Exercise instructions: Below are some records. Count the lines with "pixels" in them and give nothing but the total.

Dataset extract:
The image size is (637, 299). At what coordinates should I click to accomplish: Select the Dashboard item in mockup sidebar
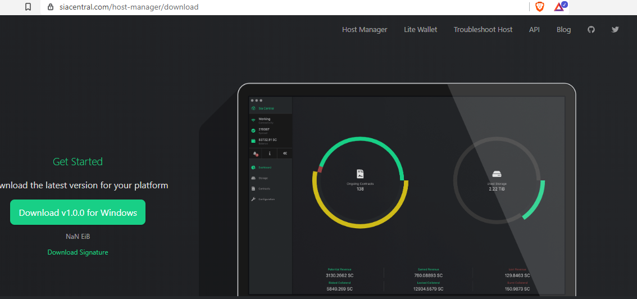click(262, 167)
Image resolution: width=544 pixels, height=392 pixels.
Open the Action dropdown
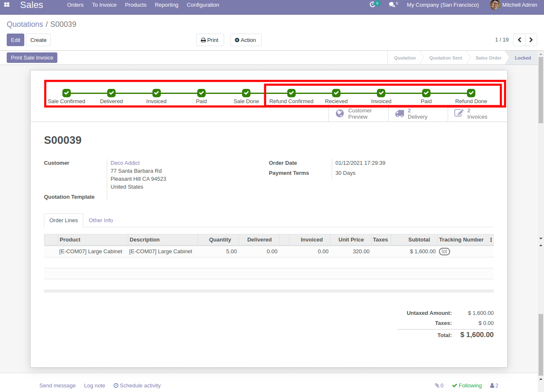point(245,40)
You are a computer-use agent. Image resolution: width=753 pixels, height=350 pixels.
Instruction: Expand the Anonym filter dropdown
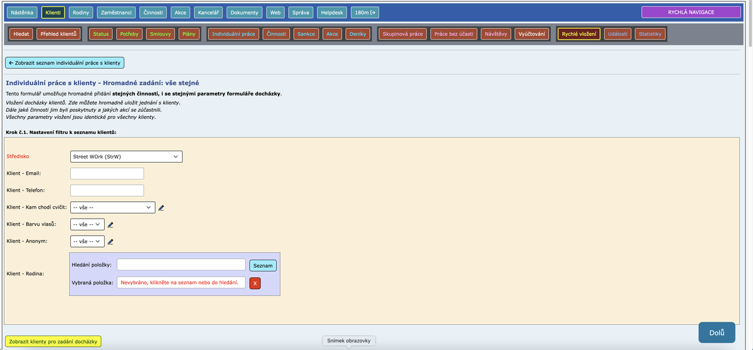tap(87, 241)
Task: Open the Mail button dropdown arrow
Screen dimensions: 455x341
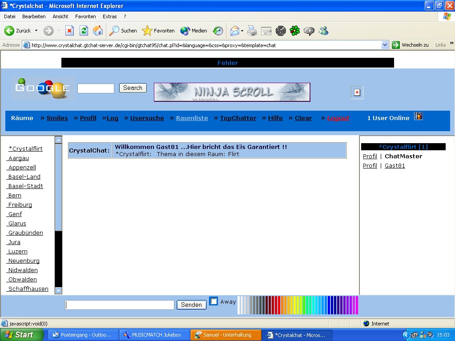Action: [242, 31]
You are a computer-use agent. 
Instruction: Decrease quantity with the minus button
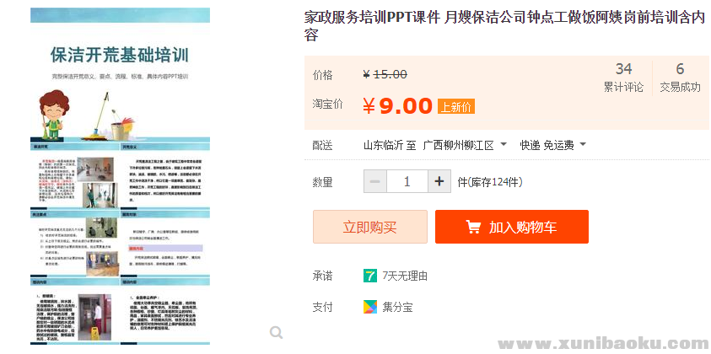point(375,181)
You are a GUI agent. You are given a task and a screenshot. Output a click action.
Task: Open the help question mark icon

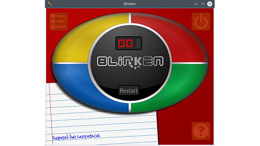coord(201,131)
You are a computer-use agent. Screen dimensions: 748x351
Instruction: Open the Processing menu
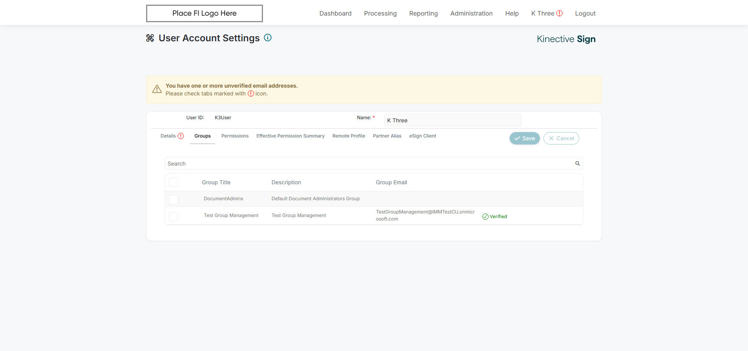(x=380, y=13)
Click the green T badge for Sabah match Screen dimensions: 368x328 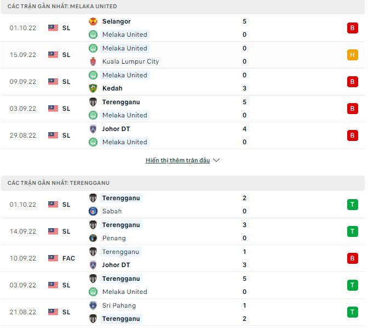click(353, 205)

Answer to the problem: 2